Like Terry, Smith emphasized the pace at which Home Depot’s leadership, including himself, had to respond to an increase in demand while balancing the health and safety of its people. 

“We had a lot of people concerned about going into the stores to work. But at the same time, we had customers who were going to the store, so we had to figure out how to serve those customers,” Smith said. “We’re having to move more quickly and faster than we have. Our biggest asset is the people in our stores.” 

Home Depot was one of many retailers that raised its minimum wages and wages overall for in-store employees, in order to attract and retain workers to meet the rise in demand. Smith said he’s seen his influence expand on budget decisions as the business has become more people oriented, noting a shift in pre-pandemic thinking. 

“We’ve really evolved in our thinking around wages as a company. It’s now about what we think we need to spend to create the best associate experience and moving beyond a set budget to work from,” Smith said. “Previously we would relay this information to our CFO and we didn’t always get it, but our CFO and leadership knew what [the amount] was. Fast forward to today, it’s been a huge shift in our role in the process and then our influence in getting what our people need.” 

Salkeld offered up a much different perspective than Terry and Smith, as Delta found itself on the opposite end of the demand spectrum once the pandemic hit. The airline company was coming off a record-breaking financial performance in 2019 and had paid out a record-setting bonus amount in profit sharing with its employees just a month ahead of the pandemic

“Our world changed overnight,” Salkeld said. “Our core tenets of being people-driven and having operational reliability were suddenly table stakes. We had to work quickly to create a space, so our customers would feel we would create a safe travel space for them. The same thing [goes] for our employees. We needed to make sure they would feel safe and confident to provide a great experience for our customers.”

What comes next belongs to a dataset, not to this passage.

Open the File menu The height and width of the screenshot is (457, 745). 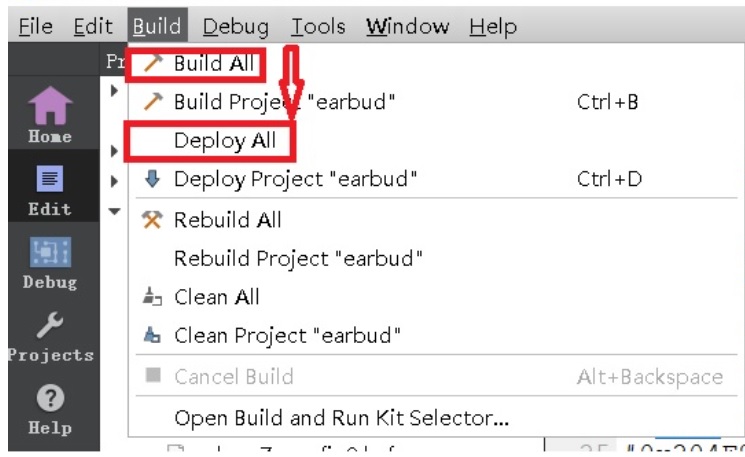[x=36, y=26]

Salkeld noted that Delta didn’t institute any involuntary furloughs but instead granted voluntary retirement offerings as well as time-off programs. While Salkeld’s experience of navigating how to keep the business running and staying people focused differed from Terry and Smith’s experience drastically, the theme of HR and rewards becoming a more integral part of the business was consistent. 

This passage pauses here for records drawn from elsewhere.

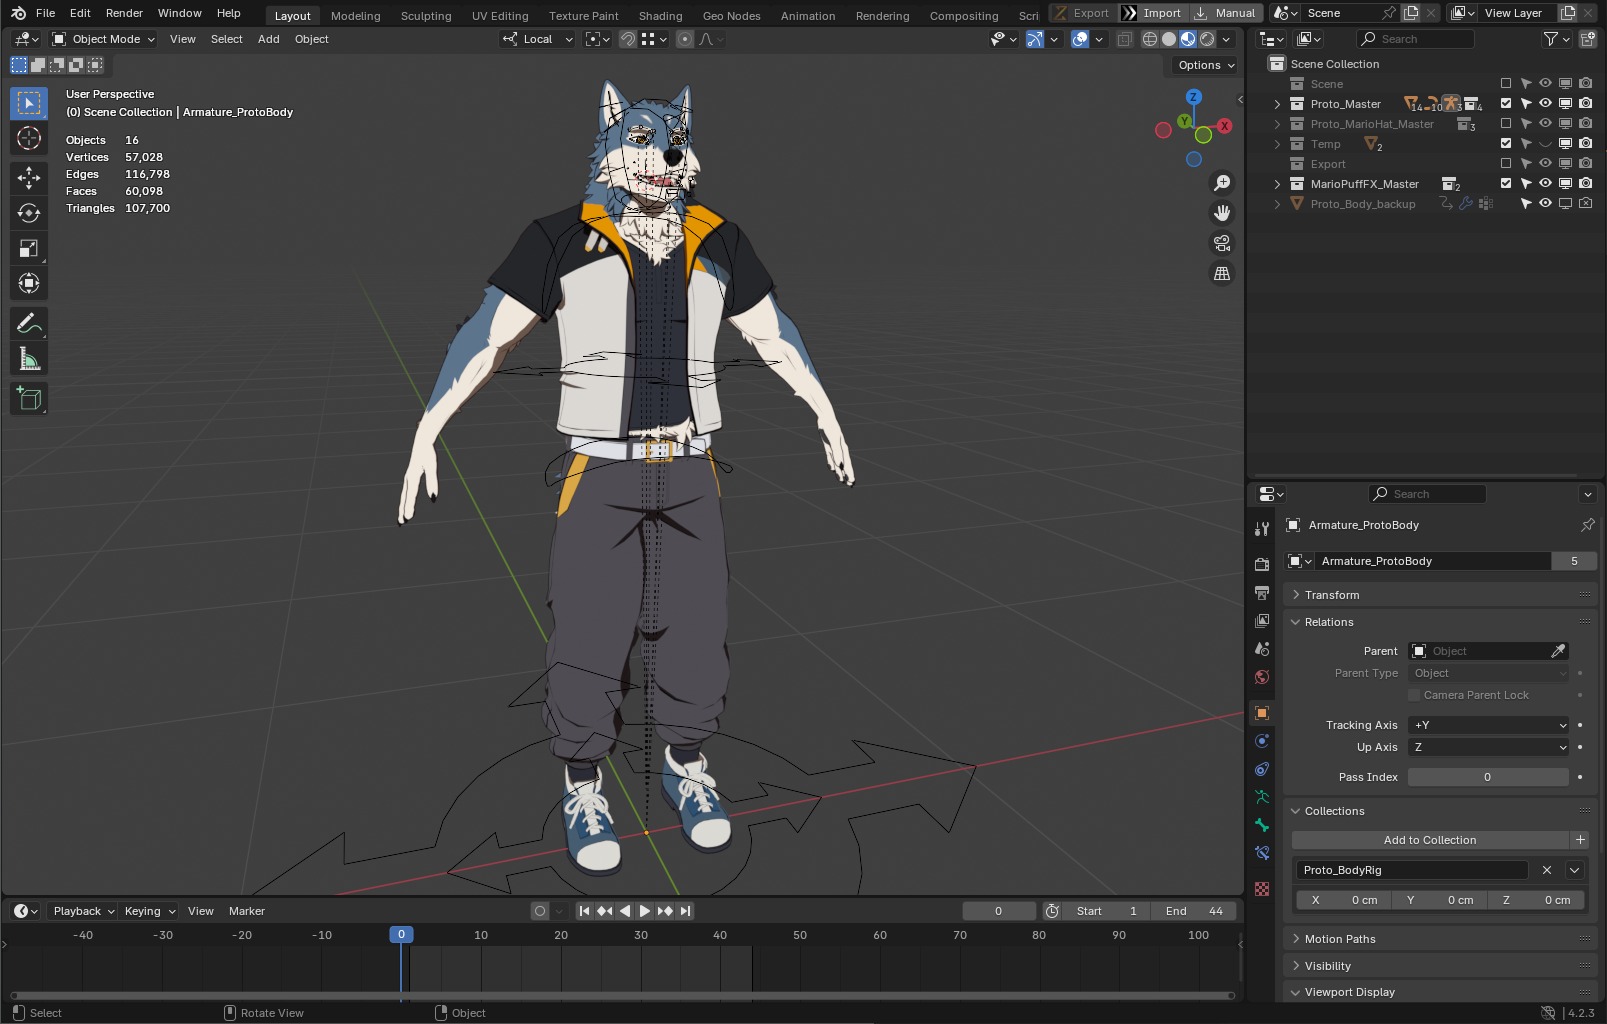Switch to the Sculpting workspace tab
This screenshot has height=1024, width=1607.
click(426, 16)

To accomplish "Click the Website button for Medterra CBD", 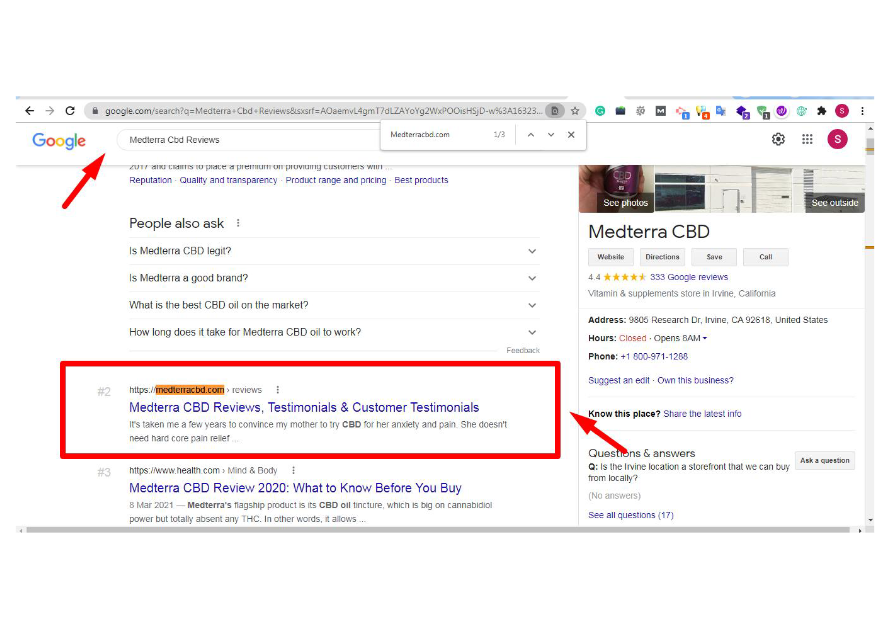I will point(610,257).
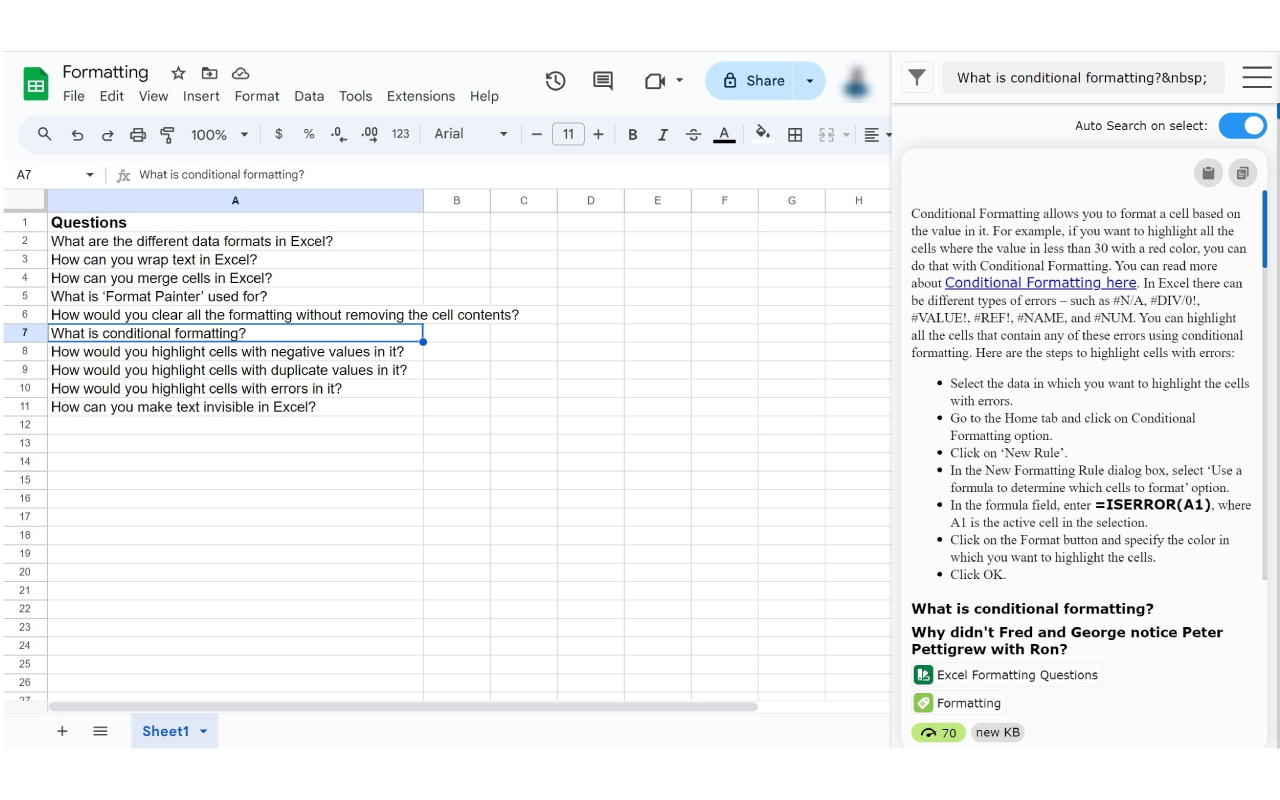Click the filter funnel icon in sidebar
This screenshot has width=1280, height=800.
[917, 77]
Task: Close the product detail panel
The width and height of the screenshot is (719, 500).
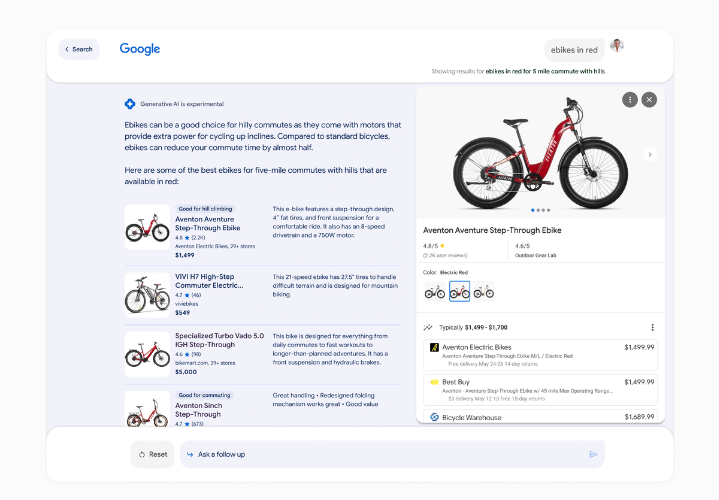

Salkeld and the HR function at Delta was tasked with finding unique rewards strategies to drive performance during difficult times so the business could be positioned to accommodate the increase in demand when people began travelling again. 

“It’s been a transition from our back-office support function, to be an influencer in business decisions,” Salkeld said. “Our leadership looked to us to think about how we can engage our employees and support them.” 

For Delta, Salkeld said the employee value proposition has extended well beyond compensating employees at competitive rates. While that’s still an integral part of rewards, health and well-being components have been critical. 

“Employees and potential employees are looking for much more,” she said. “We’ve really homed in on health and well-being as a differentiator. Not just for our employees, but our customers.”  

To maintain this seat at the table, the panelists agreed that HR and people leaders will have to be the forward-looking eyes of the organization. 

“There’s an intersection between rewards and business acumen,” Terry asserted. “We see what’s on the horizon and we know what’s happening in the industry. It’s time for us to harness that and take it back to our business leaders.” 

Terry implored the audience to anticipate needs three to five years ahead so it can inform talent strategy. Data, she said, will play an integral role in supporting this future-focused strategy to sell this strategy. 

Smith agreed, saying that Home Depot’s leadership has challenged his team to find the answers to attract and retain talent, because of the status of the labor market. Data, he said, is pivotal in this regard. 

“What’s gotten us credibility with our CFO is tying data to decision-making,” Smith said. “We’ve done all the work to put data behind what we’re doing and that’s helped us in convincing leadership when we need to make decisions.”